After an offseason of speculation and a hideous bow tie appearance in the books, Jeremy Lin is officially a Houston Rocket.
The New York Knicks declined to match Houston's offer sheet to Lin, which was reportedly worth $25.1 million over the next three seasons.
Even though Knicks owner James Dolan will catch heat for not signing the man that excited the entire city last season, the Rockets are the ones coming out smiling.
Since the never-ending saga of Dwight Howard has quickly become older than Betty White (and just as newsworthy), Houston's acquisition of Lin will dominate the headlines for some time.
Now that Lin is a member of the Rockets, the city of Houston will have the league's only Taiwanese-American basketball player on its roster...again.

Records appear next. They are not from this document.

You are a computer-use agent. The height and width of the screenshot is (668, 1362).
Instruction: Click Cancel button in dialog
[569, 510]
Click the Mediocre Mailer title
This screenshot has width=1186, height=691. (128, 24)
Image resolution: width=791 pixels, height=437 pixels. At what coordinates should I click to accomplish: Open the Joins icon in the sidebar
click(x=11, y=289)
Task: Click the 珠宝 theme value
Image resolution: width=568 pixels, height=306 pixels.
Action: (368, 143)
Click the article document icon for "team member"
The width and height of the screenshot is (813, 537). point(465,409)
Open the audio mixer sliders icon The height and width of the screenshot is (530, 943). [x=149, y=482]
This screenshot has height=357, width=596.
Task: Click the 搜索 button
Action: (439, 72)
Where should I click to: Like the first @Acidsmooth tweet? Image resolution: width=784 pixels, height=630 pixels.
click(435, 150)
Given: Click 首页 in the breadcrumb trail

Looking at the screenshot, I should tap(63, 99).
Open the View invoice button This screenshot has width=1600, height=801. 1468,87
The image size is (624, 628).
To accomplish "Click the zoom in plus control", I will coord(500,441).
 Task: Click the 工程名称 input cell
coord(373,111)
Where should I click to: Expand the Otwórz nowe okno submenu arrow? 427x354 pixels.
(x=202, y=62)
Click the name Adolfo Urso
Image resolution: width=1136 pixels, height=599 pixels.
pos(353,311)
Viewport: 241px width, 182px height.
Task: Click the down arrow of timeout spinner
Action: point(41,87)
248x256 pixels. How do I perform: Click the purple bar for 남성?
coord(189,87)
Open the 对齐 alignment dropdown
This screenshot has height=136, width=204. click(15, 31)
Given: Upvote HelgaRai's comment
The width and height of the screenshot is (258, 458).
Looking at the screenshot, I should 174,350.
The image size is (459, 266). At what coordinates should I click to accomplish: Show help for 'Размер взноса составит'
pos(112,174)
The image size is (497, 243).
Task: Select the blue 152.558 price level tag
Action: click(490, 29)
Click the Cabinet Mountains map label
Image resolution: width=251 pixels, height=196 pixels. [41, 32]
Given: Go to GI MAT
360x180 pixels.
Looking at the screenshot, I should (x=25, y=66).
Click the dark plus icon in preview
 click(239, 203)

Before Lin took the NBA by storm, he had previously spent time in Houston before the Rockets waived him on Christmas eve last year.
Now Houston is ready to make him the face of their franchise.
Lin will join a young, exciting Rockets team that had three first-round selections in this year's NBA draft.
Even though Houston will be young and inexperienced next season, Lin will bring a copious amount of hype to a team that hasn't reached the postseason in three years.
What he brought to the Big Apple last season was extraordinary.
His three consecutive 20-point games to jump start Linsanity had New York stirring while the rest of the league pushed it aside.
Then the Knicks played the Lakers, and Lin's 38 points on 10-of-13 from the field let everyone know he was for real.
Now, he has a new start in a somewhat familiar city, where the fans will show him the same support they showed Yao Ming.
Of course, it will take some time for the Rockets to succeed. After all, they have to compete in a dangerous Southwest division where even the revamped New Orleans Hornets have a shot at making the playoffs.
For at least the next three seasons, Lin will be the man in Houston and it will be up to him to lead the Rockets back to postseason glory.
Sure he's inexperienced, but last year he proved that even the most "no-named" player has the potential to succeed in the NBA.
Now he'll be surrounded with even younger talent, and an international fanbase that has ties to his Asian roots supporting him the entire time.
Linsanity may be done in New York, but in Houston, it's just getting started.